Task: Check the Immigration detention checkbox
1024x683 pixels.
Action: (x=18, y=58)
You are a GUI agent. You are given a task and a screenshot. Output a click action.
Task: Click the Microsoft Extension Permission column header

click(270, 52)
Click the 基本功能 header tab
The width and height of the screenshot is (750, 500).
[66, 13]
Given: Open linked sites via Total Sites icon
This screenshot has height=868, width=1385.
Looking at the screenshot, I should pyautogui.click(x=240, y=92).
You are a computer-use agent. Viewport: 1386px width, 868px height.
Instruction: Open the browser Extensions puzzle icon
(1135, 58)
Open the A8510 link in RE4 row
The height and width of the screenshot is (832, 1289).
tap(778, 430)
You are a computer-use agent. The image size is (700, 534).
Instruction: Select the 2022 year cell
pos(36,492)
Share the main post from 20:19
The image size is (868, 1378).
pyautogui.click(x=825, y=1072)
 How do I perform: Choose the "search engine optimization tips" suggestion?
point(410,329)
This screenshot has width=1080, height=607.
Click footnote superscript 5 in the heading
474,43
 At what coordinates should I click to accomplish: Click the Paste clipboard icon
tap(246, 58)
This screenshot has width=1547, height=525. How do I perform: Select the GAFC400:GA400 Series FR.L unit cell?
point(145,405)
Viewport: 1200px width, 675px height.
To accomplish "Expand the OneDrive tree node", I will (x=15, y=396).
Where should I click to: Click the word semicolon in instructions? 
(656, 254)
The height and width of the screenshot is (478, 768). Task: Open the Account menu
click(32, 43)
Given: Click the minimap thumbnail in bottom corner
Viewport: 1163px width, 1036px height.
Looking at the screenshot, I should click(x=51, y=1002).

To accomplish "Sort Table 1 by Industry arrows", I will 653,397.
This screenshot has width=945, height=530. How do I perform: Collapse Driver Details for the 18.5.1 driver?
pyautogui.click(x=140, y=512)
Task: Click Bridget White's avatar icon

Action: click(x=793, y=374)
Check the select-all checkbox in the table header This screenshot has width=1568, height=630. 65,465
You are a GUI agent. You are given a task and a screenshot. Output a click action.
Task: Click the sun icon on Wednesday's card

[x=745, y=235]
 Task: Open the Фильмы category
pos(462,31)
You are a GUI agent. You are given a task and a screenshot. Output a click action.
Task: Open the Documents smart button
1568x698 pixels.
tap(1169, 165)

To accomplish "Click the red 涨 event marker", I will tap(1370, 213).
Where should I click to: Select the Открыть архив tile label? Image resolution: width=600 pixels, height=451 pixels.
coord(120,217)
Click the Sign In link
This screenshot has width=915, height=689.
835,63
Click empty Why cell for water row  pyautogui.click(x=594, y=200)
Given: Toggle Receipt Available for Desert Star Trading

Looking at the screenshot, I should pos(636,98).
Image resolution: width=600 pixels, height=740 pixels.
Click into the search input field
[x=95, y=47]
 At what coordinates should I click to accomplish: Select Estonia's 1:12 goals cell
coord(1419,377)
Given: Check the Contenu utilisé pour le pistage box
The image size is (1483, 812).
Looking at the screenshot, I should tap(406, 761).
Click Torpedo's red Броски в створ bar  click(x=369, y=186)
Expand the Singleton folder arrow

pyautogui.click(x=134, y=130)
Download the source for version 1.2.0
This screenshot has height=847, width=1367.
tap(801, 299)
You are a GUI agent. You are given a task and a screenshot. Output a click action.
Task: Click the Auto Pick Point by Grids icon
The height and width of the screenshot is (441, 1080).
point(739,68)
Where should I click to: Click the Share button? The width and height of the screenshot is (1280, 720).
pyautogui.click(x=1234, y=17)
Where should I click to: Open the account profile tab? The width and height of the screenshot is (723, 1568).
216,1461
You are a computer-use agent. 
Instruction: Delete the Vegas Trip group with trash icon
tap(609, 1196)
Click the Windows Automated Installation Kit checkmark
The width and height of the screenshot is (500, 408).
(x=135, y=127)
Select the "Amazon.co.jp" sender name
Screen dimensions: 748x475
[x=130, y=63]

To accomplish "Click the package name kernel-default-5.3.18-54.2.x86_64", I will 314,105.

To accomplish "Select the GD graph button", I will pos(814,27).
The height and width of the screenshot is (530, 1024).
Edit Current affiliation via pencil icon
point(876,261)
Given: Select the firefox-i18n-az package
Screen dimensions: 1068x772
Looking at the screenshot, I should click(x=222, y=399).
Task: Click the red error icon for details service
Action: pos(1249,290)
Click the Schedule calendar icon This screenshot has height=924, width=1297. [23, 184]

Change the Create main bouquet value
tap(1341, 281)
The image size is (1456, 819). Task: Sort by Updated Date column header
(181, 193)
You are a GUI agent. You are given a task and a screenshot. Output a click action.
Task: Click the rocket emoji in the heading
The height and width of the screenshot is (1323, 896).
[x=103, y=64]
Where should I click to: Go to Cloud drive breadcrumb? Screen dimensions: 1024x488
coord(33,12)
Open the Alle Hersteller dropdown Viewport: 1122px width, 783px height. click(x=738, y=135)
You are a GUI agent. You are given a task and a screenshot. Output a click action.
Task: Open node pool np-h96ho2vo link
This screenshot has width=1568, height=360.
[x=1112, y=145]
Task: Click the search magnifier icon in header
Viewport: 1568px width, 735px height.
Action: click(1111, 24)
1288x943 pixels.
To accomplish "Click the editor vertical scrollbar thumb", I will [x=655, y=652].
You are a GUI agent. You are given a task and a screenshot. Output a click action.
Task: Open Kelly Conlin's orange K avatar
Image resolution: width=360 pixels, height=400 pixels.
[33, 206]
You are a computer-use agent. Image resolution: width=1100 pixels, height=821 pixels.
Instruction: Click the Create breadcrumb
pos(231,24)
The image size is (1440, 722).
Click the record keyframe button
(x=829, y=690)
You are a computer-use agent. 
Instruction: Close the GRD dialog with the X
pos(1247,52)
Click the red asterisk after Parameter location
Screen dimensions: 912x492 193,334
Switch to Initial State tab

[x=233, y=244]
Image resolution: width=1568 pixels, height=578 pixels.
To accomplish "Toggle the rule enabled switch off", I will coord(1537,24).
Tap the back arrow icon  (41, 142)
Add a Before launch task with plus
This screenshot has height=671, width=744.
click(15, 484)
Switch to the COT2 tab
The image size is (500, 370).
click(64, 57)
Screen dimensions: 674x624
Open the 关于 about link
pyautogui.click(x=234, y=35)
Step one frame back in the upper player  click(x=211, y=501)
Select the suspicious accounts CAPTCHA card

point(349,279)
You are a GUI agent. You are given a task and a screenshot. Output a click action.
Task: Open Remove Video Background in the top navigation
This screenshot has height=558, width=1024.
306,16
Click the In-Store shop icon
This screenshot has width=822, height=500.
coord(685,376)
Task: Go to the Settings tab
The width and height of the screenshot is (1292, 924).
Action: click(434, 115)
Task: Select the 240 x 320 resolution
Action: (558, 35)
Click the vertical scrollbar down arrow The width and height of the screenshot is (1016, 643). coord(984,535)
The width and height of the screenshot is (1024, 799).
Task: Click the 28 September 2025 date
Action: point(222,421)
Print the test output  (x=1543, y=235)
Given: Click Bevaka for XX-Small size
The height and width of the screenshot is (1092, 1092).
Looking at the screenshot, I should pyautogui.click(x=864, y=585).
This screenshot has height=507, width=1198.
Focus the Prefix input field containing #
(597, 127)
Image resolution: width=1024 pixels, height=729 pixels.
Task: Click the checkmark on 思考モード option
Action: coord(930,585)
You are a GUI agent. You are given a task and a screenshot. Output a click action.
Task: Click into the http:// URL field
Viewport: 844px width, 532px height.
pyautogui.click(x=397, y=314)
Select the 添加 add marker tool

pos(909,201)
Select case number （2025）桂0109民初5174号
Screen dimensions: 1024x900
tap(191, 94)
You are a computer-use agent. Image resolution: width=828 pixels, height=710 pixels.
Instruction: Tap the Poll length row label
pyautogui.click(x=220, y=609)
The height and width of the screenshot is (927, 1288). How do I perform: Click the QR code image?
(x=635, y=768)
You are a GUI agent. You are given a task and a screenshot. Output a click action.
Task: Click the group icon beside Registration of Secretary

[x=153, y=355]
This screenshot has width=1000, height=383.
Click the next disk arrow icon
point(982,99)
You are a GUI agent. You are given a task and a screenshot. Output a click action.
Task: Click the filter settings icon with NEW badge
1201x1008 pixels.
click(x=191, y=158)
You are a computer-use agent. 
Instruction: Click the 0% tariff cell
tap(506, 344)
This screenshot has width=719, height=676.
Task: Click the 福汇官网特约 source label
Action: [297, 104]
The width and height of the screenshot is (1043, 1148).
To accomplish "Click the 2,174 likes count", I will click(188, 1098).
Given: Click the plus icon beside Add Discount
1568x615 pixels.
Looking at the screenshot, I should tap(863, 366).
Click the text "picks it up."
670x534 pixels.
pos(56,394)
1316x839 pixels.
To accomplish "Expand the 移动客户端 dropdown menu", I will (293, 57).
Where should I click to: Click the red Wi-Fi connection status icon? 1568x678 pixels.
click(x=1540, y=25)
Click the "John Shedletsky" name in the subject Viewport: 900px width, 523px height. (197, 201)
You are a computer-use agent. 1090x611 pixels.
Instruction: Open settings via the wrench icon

Assignment:
Each line of the data that holds "will" should be reported.

Answer box:
To accomplish "Expand the OneDrive tree node", I will (x=15, y=396).
To accomplish "Sort Table 1 by Industry arrows", I will 653,397.
To accomplish "Click the red 涨 event marker", I will tap(1370, 213).
To accomplish "Click the package name kernel-default-5.3.18-54.2.x86_64", I will 314,105.
To accomplish "Select the GD graph button", I will pos(814,27).
To accomplish "Click the editor vertical scrollbar thumb", I will [x=655, y=652].
To accomplish "Toggle the rule enabled switch off", I will coord(1537,24).
To accomplish "Click the 2,174 likes count", I will click(188, 1098).
To accomplish "Expand the 移动客户端 dropdown menu", I will (293, 57).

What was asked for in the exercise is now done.